Contenu du jeu de données :

Analyse unidimentionnelle :

Expression des gênes lors du traitement T1

g1<-ggplot(T, aes(x=T$ExpT1))+ 
  geom_bar()+
  ylab("Effectifs")+ggtitle("Effectifs")
g2<-ggplot(T, aes(x = T$ExpT1)) +  
  geom_bar(aes(y = (..count..)/sum(..count..)))+ylab("")+ggtitle("Frequences")

df <- data.frame(group = levels(T$ExpT1),
                 value = as.vector(table(T$ExpT1))/nrow(T))
g3<-ggplot(df, aes(x="", y=value, fill=group))+
  geom_bar(width = 1, stat = "identity")+ 
  coord_polar("y", start=0)+ 
  theme(legend.position="bottom")
grid.arrange(g3,g1,g2,ncol=3)
## Warning: Use of `T$ExpT1` is discouraged.
## ℹ Use `ExpT1` instead.
## Warning: The dot-dot notation (`..count..`) was deprecated in ggplot2 3.4.0.
## ℹ Please use `after_stat(count)` instead.
## This warning is displayed once every 8 hours.
## Call `lifecycle::last_lifecycle_warnings()` to see where this warning was
## generated.
## Warning: Use of `T$ExpT1` is discouraged.
## ℹ Use `ExpT1` instead.

Expression des gênes lors du traitement T2

g1<-ggplot(T, aes(x=T$ExpT2))+ 
  geom_bar()+
  ylab("Effectifs")+ggtitle("Effectifs")
g2<-ggplot(T, aes(x = T$ExpT2)) +  
  geom_bar(aes(y = (..count..)/sum(..count..)))+ylab("")+ggtitle("Frequences")

df <- data.frame(group = levels(T$ExpT2),
                 value = as.vector(table(T$ExpT2))/nrow(T))
g3<-ggplot(df, aes(x="", y=value, fill=group))+
  geom_bar(width = 1, stat = "identity")+ 
  coord_polar("y", start=0)+ 
  theme(legend.position="bottom")
grid.arrange(g3,g1,g2,ncol=3)
## Warning: Use of `T$ExpT2` is discouraged.
## ℹ Use `ExpT2` instead.
## Use of `T$ExpT2` is discouraged.
## ℹ Use `ExpT2` instead.

Expression des gênes lors du traitement T3

g1<-ggplot(T, aes(x=T$ExpT3))+ 
  geom_bar()+
  ylab("Effectifs")+ggtitle("Effectifs")
g2<-ggplot(T, aes(x = T$ExpT3)) +  
  geom_bar(aes(y = (..count..)/sum(..count..)))+ylab("")+ggtitle("Frequences")
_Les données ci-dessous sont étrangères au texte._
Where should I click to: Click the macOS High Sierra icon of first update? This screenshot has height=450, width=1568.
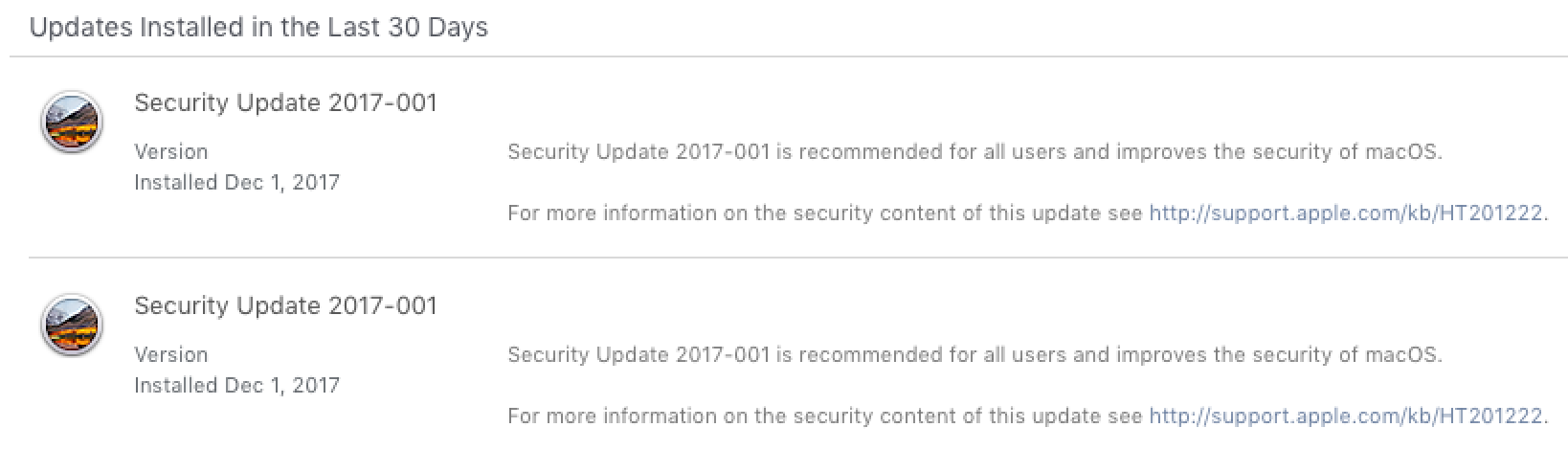[x=72, y=124]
df <- data.frame(group = levels(T$ExpT3),
                 value = as.vector(table(T$ExpT3))/nrow(T))
g3<-ggplot(df, aes(x="", y=value, fill=group))+
  geom_bar(width = 1, stat = "identity")+ 
  coord_polar("y", start=0)+ 
  theme(legend.position="bottom")
grid.arrange(g3,g1,g2,ncol=3)
## Warning: Use of `T$ExpT3` is discouraged.
## ℹ Use `ExpT3` instead.
## Use of `T$ExpT3` is discouraged.
## ℹ Use `ExpT3` instead.

Analyse de de ces 3 variables

On remarque que les traitements T2 et T3 semblent avoir un effet assez similaire sur l’expression des gênes relevée à la 6ème heure : Une polarisation entre la sous expression et la sur expression qui se partagent presque la totalité des relevés, avec un poids légèrement superieur à 55% pour la sur-expression au détriment de la sous-expression. Cela a peut être un rapporrt avec le fait que T3 est une combinaison des traitement T1 et T2.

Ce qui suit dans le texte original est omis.